- **TASK ITEM A**
Quote the discussion of Mu and Haskell word for word, everything from "In any case, regardless" down to "entirely different language.".

In any case, regardless of the underlying motivation, it is certainly an interesting fact that one of the largest commercial Haskell(ish) codebases uses a strict variant of the language.



Mu is not Haskell, it is entirely different language.

The Haskell codebase that made Mu possible is not strict.


> their own dialect of Haskell called Mu. [emphasis mine]

>Mu has a strict runtime, which makes program performance easier to analyse and predict – but prevents us from just copy-pasting some Haskell libraries that rely crucially on lazy evaluation. [emphasis mine]

If Mu were an entirely different language then you wouldn't be able to copy-paste any Haskell libraries. See also e.g. here: https://www.quora.com/Why-did-Standard-Chartered-need-its-ow..., https://www.youtube.com/watch?v=hgOzYZDrXL0


I can copy-paste some of Haskell definitions into Agda source file and vice versa. I can copy-paste some of C code into C++ source and vice versa. Given C preprocessor, some Lisp code can be moved into C or other languages.

- **MATERIAL SUPPLIED**
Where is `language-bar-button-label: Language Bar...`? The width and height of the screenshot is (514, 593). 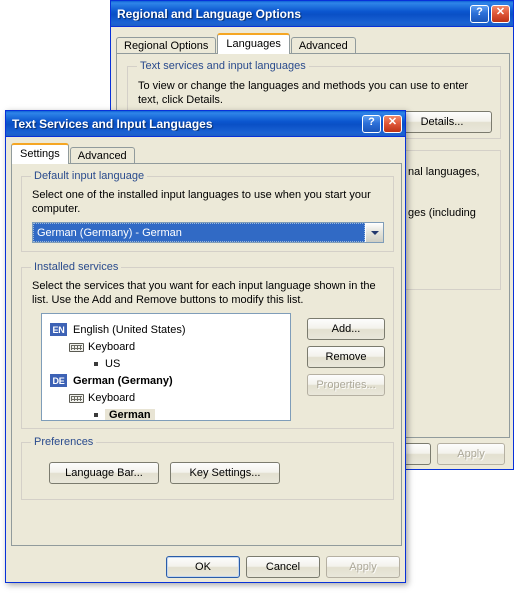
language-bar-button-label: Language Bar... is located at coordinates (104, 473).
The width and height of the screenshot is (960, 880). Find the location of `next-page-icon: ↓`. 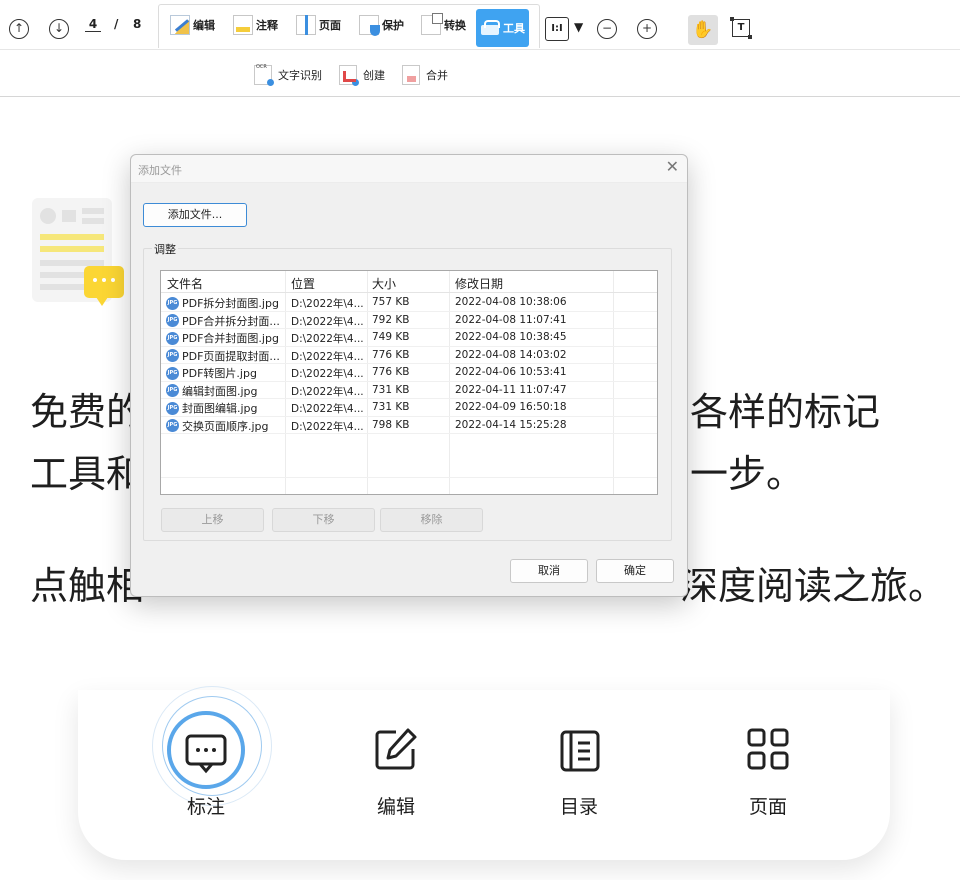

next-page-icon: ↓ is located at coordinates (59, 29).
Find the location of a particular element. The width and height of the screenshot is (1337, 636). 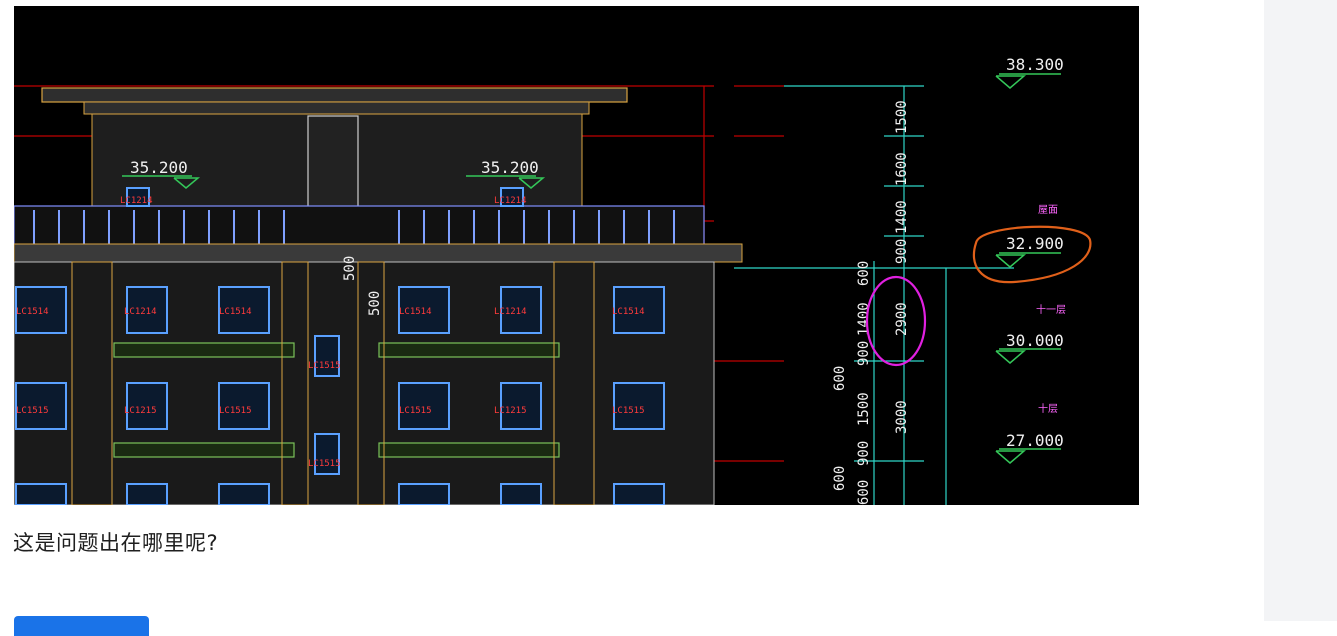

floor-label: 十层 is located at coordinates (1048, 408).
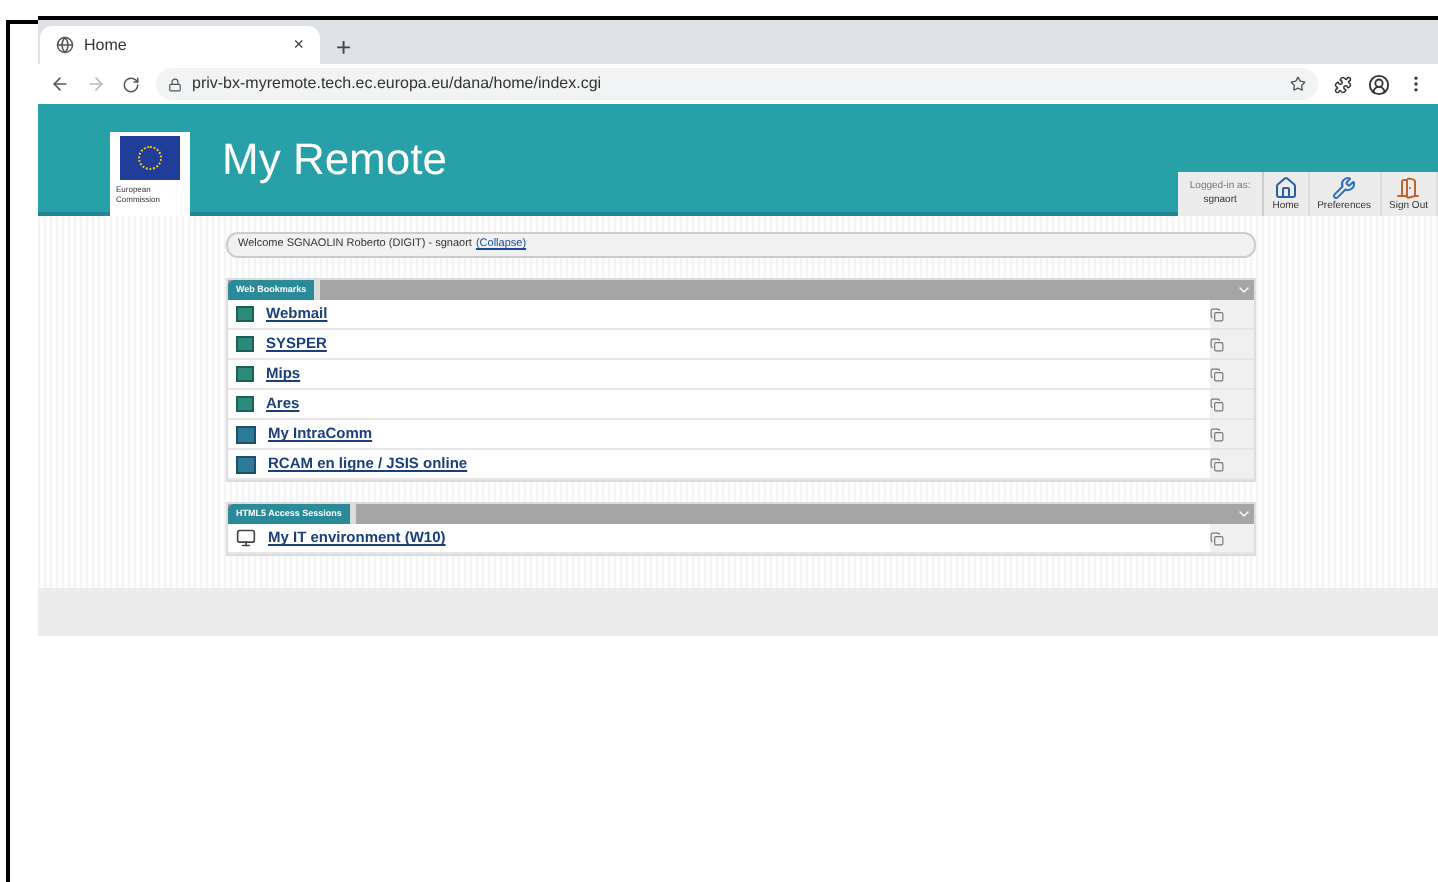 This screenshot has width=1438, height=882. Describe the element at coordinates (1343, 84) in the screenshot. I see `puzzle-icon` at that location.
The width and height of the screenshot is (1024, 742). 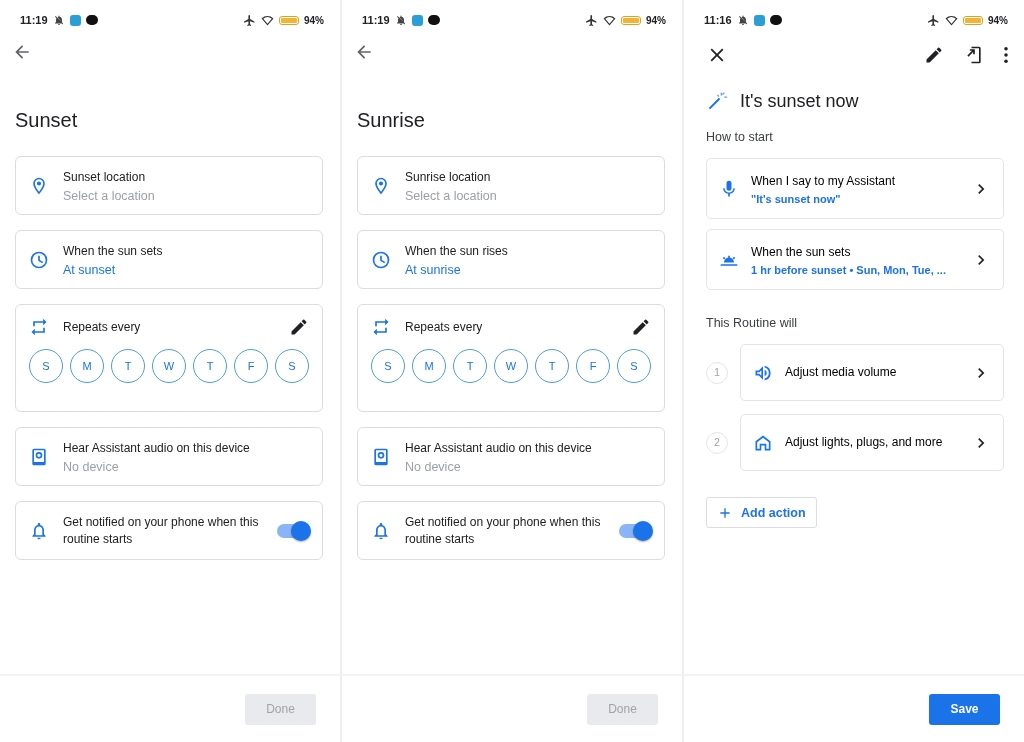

- **TASK ITEM B**
In the records, write out everything from the line containing "Find the location of a" down to the end of the records, switching "particular" to "specific" and leaving everything else unchanged. Omit the pictures.

- **EXERCISE OUTPUT A**
In any case, regardless of the underlying motivation, it is certainly an interesting fact that one of the largest commercial Haskell(ish) codebases uses a strict variant of the language.



Mu is not Haskell, it is entirely different language.

- **EXERCISE OUTPUT B**
Find the location of a specific element. The width and height of the screenshot is (1337, 636). 

floor-label: 十层 is located at coordinates (1048, 408).
 This screenshot has width=1438, height=882. Describe the element at coordinates (1343, 84) in the screenshot. I see `puzzle-icon` at that location.
The width and height of the screenshot is (1024, 742). 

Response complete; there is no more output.